**WORK ORDER:** Pull every line containing "Vilnius" out of the material below.

**DATA EXCERPTS:**
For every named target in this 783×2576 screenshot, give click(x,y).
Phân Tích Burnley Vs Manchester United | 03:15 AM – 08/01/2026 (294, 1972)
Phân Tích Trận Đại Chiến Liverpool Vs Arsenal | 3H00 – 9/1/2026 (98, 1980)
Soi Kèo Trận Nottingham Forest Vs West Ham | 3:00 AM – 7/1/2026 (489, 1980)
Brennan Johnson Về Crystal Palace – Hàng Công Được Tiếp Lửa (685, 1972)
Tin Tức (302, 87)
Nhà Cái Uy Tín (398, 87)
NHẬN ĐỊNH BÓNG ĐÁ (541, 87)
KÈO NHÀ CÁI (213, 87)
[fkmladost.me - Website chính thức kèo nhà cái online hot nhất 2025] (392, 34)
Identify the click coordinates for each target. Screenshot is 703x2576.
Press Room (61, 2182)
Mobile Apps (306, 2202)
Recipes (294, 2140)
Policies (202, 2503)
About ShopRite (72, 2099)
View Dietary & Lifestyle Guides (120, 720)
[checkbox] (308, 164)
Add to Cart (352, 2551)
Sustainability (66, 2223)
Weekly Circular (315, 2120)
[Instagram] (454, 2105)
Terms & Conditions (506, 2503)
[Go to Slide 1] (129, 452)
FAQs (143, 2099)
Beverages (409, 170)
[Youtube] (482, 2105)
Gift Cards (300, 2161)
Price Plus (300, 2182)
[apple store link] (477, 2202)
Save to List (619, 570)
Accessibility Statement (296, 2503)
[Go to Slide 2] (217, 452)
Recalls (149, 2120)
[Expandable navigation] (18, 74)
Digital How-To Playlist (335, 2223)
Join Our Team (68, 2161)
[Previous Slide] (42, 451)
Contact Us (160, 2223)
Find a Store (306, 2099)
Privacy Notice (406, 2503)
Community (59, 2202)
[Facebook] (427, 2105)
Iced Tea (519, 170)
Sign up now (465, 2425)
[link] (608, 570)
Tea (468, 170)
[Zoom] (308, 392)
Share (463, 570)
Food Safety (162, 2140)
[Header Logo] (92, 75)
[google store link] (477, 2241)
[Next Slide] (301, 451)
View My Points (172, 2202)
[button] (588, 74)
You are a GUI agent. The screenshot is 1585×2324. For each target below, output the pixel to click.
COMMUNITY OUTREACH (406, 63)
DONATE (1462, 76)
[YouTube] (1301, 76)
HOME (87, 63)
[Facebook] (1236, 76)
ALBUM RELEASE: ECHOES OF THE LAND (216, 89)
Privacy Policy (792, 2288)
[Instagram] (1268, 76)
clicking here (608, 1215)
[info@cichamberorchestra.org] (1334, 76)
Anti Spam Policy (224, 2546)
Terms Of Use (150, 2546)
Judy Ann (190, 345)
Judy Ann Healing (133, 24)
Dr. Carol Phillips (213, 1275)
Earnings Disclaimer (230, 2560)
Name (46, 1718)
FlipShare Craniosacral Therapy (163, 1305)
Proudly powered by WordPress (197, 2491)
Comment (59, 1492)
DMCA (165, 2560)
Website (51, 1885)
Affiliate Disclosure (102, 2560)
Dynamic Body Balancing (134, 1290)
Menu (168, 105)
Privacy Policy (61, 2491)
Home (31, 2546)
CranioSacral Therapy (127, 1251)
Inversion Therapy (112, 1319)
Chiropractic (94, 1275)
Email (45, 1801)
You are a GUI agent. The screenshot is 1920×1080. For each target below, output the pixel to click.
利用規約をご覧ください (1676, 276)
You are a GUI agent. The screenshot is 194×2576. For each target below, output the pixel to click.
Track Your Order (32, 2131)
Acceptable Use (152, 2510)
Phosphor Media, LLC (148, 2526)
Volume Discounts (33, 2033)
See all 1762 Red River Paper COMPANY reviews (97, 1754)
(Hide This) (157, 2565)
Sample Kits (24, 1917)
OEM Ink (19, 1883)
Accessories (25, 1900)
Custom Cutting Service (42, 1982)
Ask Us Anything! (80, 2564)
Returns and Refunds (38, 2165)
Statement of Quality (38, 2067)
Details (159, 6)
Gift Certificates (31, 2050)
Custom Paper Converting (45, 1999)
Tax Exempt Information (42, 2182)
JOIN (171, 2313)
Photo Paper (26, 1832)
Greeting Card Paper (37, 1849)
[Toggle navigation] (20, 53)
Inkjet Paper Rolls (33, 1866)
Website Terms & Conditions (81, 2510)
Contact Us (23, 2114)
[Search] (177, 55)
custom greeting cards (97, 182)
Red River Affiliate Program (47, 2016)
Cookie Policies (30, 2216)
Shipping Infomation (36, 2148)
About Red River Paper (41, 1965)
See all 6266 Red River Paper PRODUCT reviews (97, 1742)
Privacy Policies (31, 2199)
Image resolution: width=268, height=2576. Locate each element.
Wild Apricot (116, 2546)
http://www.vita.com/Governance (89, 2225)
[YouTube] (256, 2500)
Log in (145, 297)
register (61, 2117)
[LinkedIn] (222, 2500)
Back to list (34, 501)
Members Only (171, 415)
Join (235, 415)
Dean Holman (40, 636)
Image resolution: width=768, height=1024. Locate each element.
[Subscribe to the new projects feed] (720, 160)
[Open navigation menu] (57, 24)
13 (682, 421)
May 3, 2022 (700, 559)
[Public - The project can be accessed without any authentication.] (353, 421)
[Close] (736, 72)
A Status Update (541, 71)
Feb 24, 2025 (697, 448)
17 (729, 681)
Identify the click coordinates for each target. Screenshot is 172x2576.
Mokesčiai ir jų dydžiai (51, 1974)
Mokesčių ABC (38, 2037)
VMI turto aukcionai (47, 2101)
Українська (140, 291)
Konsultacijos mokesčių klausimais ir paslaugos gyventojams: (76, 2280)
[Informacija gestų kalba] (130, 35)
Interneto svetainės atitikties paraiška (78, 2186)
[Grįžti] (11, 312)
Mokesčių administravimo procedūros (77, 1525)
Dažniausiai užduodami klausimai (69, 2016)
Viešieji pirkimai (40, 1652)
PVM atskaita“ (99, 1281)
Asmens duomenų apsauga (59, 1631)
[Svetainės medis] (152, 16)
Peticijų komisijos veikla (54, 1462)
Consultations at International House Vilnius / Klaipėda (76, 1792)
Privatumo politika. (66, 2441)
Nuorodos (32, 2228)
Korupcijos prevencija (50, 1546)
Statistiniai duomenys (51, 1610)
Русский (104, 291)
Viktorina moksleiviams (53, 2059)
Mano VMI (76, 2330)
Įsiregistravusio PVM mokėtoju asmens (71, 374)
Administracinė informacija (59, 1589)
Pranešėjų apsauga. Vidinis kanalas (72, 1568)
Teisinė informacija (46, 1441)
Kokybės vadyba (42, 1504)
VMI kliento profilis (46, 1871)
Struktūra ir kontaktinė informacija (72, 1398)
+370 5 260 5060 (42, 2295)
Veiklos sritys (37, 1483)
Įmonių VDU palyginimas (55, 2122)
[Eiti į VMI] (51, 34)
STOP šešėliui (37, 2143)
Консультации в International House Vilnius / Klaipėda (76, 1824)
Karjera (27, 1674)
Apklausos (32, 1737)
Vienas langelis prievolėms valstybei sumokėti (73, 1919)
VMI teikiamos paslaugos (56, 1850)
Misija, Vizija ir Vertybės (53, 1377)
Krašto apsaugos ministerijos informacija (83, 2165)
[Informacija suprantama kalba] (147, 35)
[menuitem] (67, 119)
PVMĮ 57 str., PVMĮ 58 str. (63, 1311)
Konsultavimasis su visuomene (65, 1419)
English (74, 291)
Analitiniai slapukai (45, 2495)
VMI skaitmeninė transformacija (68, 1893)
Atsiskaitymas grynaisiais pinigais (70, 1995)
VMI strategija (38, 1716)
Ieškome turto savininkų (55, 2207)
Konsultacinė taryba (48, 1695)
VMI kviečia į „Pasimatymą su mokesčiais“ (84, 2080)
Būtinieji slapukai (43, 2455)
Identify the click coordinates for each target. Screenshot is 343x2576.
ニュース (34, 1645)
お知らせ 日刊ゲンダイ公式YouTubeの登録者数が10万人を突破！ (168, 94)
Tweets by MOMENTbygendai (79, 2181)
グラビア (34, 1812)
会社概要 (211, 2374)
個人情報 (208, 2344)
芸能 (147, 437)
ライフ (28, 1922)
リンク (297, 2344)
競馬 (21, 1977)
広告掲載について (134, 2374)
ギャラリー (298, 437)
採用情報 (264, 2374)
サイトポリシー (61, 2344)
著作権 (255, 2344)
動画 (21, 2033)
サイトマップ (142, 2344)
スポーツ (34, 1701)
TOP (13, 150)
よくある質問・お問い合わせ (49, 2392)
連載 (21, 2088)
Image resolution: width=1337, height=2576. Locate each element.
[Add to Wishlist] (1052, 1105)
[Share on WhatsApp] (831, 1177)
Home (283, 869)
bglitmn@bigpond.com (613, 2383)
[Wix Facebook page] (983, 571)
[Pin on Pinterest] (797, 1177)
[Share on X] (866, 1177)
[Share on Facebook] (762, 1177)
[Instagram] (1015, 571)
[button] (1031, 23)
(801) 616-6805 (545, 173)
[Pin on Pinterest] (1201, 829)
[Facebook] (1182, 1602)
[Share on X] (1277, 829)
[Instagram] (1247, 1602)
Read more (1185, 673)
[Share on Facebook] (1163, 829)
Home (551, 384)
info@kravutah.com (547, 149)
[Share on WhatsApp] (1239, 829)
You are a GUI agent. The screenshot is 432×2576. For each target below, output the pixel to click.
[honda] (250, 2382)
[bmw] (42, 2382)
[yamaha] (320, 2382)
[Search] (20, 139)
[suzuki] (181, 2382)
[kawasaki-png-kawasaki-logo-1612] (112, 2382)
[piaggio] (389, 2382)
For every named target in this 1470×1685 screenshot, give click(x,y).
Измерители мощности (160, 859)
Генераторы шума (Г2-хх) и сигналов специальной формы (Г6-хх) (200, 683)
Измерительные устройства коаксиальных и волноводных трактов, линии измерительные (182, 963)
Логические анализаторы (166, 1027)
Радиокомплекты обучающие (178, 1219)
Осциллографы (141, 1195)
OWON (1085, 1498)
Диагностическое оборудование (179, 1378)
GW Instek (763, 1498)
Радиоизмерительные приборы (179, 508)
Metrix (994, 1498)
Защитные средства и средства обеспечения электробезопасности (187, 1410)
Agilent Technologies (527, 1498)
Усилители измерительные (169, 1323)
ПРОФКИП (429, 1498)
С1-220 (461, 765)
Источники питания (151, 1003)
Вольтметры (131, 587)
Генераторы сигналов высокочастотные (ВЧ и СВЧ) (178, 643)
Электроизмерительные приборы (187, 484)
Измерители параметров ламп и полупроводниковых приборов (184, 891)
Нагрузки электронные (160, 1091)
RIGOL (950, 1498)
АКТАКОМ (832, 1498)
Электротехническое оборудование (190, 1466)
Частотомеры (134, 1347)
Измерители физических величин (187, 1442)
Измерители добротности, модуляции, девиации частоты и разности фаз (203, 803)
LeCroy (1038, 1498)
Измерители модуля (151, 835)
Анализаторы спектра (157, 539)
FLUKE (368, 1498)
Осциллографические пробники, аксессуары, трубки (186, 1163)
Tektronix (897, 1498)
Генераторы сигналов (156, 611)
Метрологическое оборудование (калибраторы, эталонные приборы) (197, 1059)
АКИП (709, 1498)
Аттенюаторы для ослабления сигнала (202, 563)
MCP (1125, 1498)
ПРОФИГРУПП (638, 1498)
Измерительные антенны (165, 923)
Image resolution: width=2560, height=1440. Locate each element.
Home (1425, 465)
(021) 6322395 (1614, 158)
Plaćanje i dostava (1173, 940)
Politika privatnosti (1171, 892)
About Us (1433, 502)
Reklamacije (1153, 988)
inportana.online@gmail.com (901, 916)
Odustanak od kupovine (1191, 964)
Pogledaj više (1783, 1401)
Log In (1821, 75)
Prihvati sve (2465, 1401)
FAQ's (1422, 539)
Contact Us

**ANSWER TO THIS PROBLEM:**
Consultations at International House Vilnius / Klaipėda (76, 1792)
Консультации в International House Vilnius / Klaipėda (76, 1824)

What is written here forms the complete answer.